== Exercise requirements ==
**1.** Extract the passage of the Elo ratings thread that runs from "I realised that" up to and including "(1000Mhz) VS Pachi (1000MHz)".
**2.** According to the Elo ratings thread, about how many rating points is pondering worth in 5-minute games?
**3.** Proceed with the Elo ratings thread from the point where it stops.
# START OF Article
Author:	Uberdude [ Wed Oct 03, 2018 7:11 am ]
Post subject:	Re: Home-made Elo ratings for some engines
157 hero!

Author:

pnprog [ Sat Oct 06, 2018 9:20 pm ]

Post subject:

Re: Home-made Elo ratings for some engines

Hi!
Very interested in the thread

xela wrote:

I realised that DreamGo has pondering turned on by default. So I've renamed dream from last week's update to dream_ponder, and added a new dream with pondering off. It looks like pondering is worth about 100 rating points in 5-minute games, and less in fast games.

But when DreamGo is playing with pondering on, my understanding is that:

Not only it will increase its level
But it will also decrease its opponent's level, by taken away some of the computing power the opponent needs, no? This in turn will make the opponent appear weaker, and then explains for the big difference in ELO?

Like, imagine I run the tournament on a simple computer: 1000MHz CPU, one thread, no GPU ; then it's like comparing:

DreamGo (1000Mhz) VS Pachi (1000MHz)
DreamGo (1000MHz + pondering at 500MHz) VS Pachi (500MHz)

We can expect the level of Pachi to be significantly weaker, while facing a DreamGo boosted a little by pondering?

For the dream_ponder entry, what you would like to have is:

DreamGo (1000MHz + pondering at 1000MHz) VS Pachi (1000MHz)

Or I misunderstand something?

Author:	xela [ Sun Oct 07, 2018 4:16 am ]
Post subject:	Re: Home-made Elo ratings for some engines
pnprog wrote: But when DreamGo is playing with pondering on, my understanding is that: Not only it will increase its level But it will also decrease its opponent's level, by taken away some of the computing power the opponent needs, no? This in turn will make the opponent appear weaker, and then explains for the big difference in ELO? Correct. In fact, the difference in Elo ratings between dream and dream_ponder is actually smaller than I expected. pngprog wrote: For the dream_ponder entry, what you would like to have is: DreamGo (1000MHz + pondering at 1000MHz) VS Pachi (1000MHz) Or I misunderstand something? Yes, that would be a better way to test it. The fact is that I intended to run all engines without pondering, to avoid this type of complication. The inclusion of dream_ponder was an accident! I decided to leave it in the ratings list, rather than deleting it, because it's an interesting accident :-)
# END OF Article
# START OF Raw records
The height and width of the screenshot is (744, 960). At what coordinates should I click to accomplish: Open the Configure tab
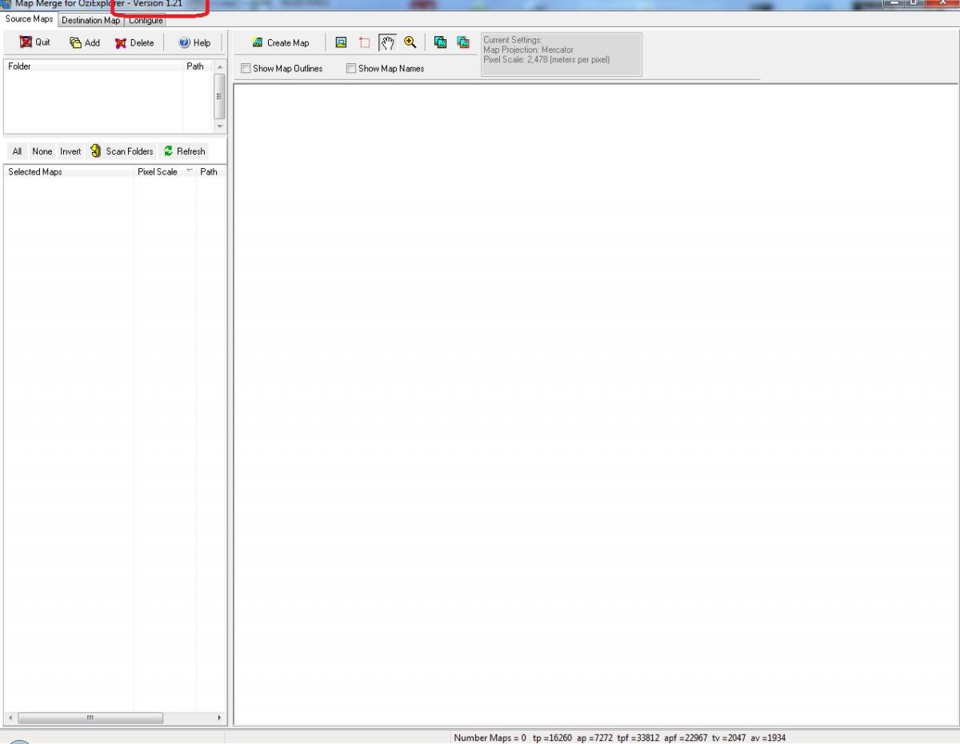tap(146, 21)
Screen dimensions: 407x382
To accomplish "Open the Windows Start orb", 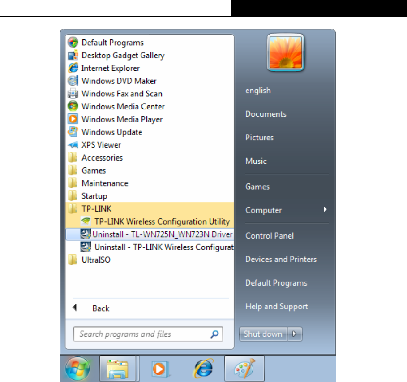I will [77, 369].
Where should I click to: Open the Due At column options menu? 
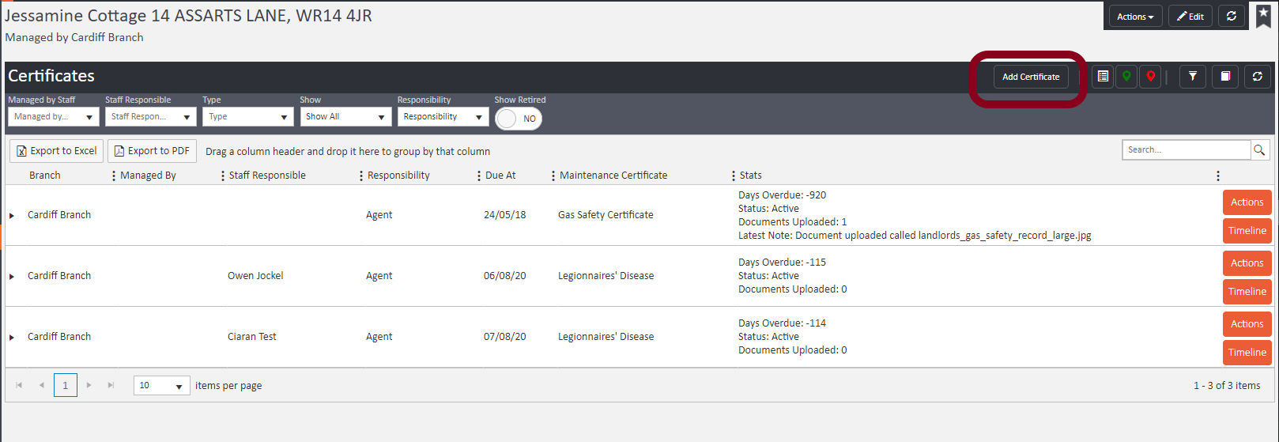[x=553, y=176]
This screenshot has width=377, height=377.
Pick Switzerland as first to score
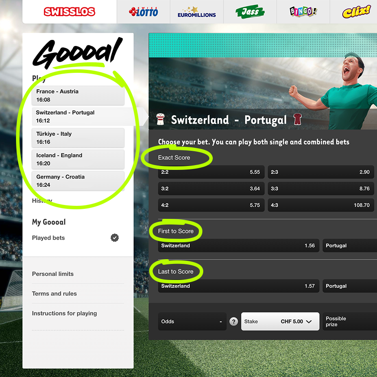pos(238,245)
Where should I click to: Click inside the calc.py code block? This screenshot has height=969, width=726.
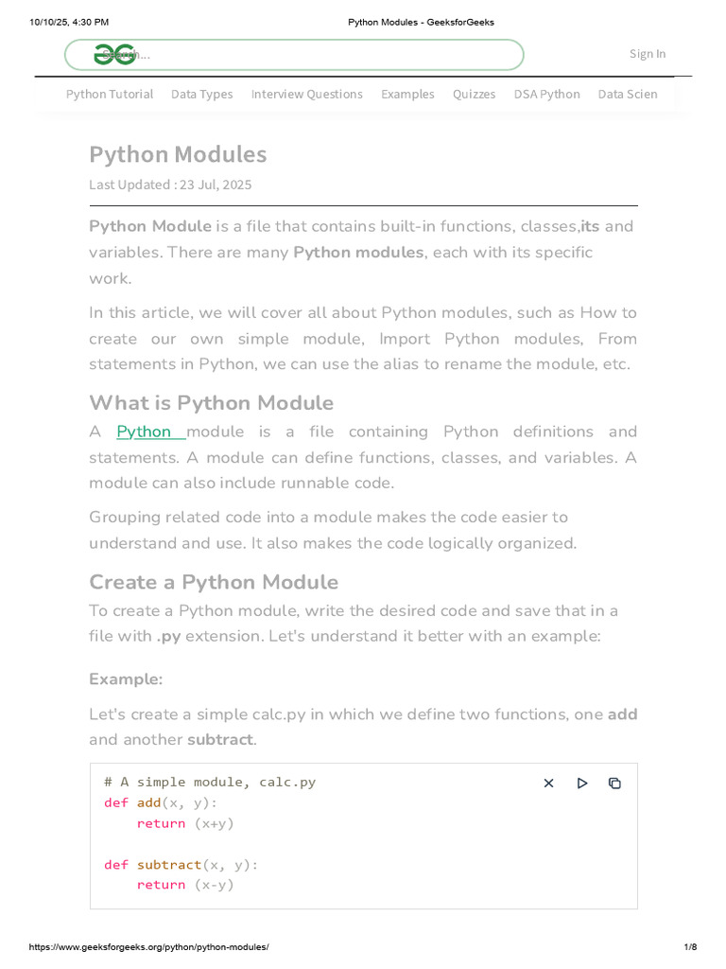pyautogui.click(x=378, y=842)
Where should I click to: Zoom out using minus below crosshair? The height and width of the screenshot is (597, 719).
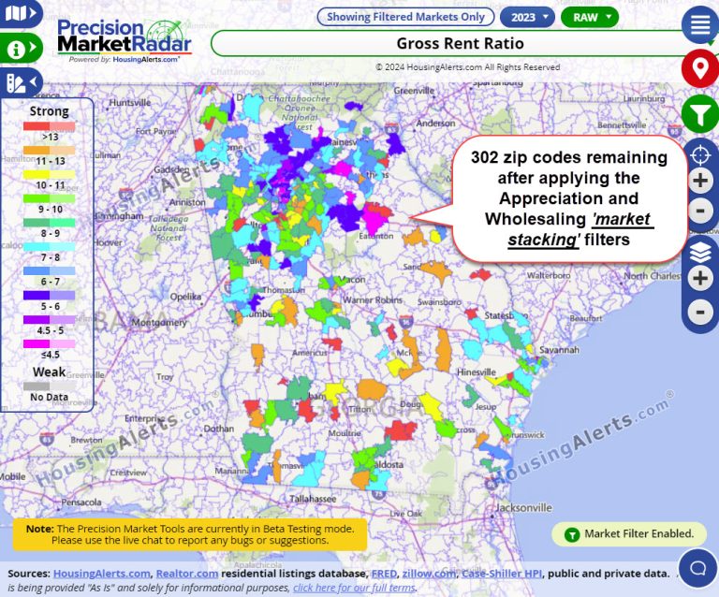tap(700, 211)
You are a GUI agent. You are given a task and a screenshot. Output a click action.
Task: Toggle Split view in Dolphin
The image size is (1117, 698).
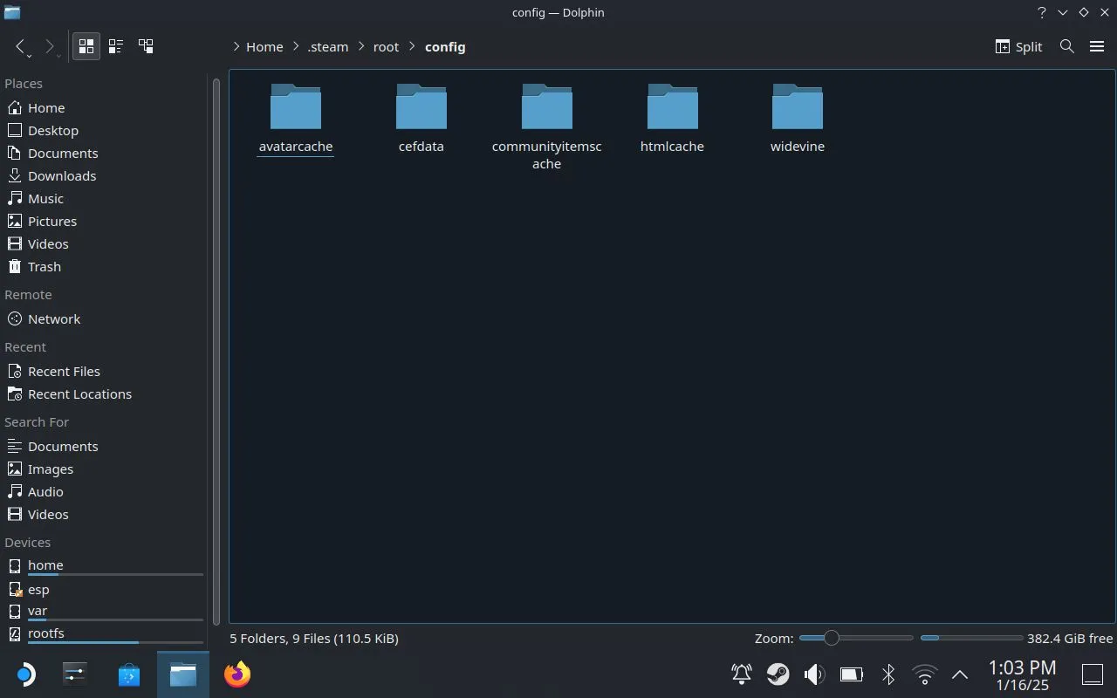[1018, 46]
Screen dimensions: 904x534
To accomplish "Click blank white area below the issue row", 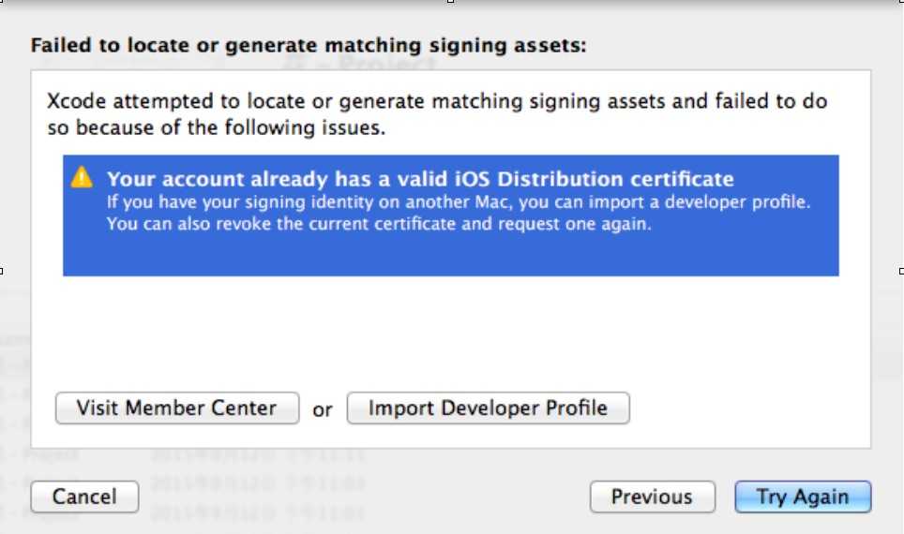I will (450, 328).
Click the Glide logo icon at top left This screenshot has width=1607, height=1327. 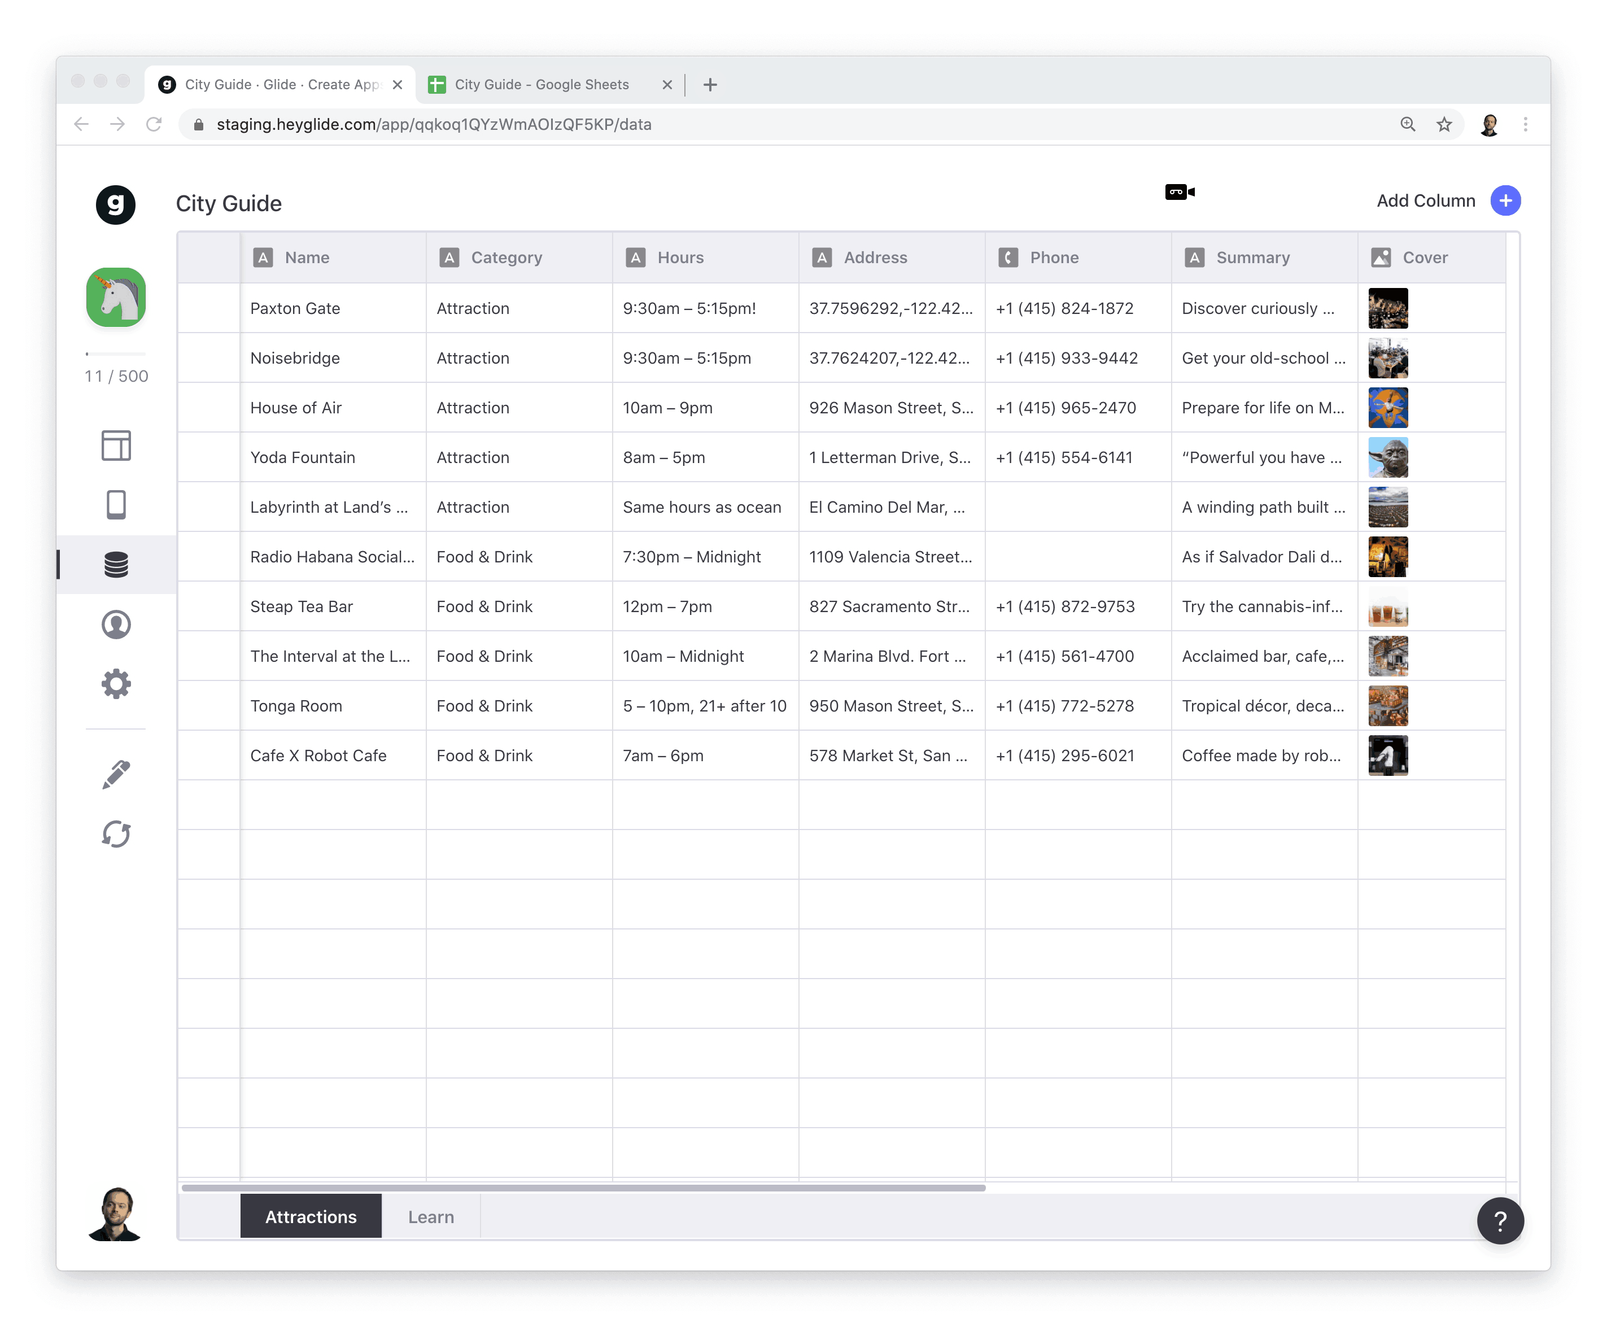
# END OF Raw records
== Expected results ==
**1.**
I realised that DreamGo has pondering turned on by default. So I've renamed dream from last week's update to dream_ponder, and added a new dream with pondering off. It looks like pondering is worth about 100 rating points in 5-minute games, and less in fast games.

But when DreamGo is playing with pondering on, my understanding is that:

Not only it will increase its level
But it will also decrease its opponent's level, by taken away some of the computing power the opponent needs, no? This in turn will make the opponent appear weaker, and then explains for the big difference in ELO?

Like, imagine I run the tournament on a simple computer: 1000MHz CPU, one thread, no GPU ; then it's like comparing:

DreamGo (1000Mhz) VS Pachi (1000MHz)

**2.** About 100 rating points.

**3.**
Author:	pnprog [ Mon Oct 08, 2018 5:46 am ]
Post subject:	Re: Home-made Elo ratings for some engines
So now, reading the EGF rating system page on Sensei, they indicate/define one stone in strength is equivalent to 100 Elo, and that would make LeelaZero around 27 stones stronger than Gnugo. Something like 21 dan amateur player More seriously, if we fix Gnugo at a certain level (like 1500Elo/5k) what else data do we need to make our Elo scale comparable to the EGF rating? Quote: The inclusion of dream_ponder was an accident! I decided to leave it in the ratings list, rather than deleting it, because it's an interesting accident I am not really knowledgeable about those Elo ratings, but if we introduce a bot with skewed performance/rating, won't it affect the rating of all the bots on the scale? Like decrease the rating of the bots weaker than dream_ponder, and increase the rating of the bots stronger than dream_ponder?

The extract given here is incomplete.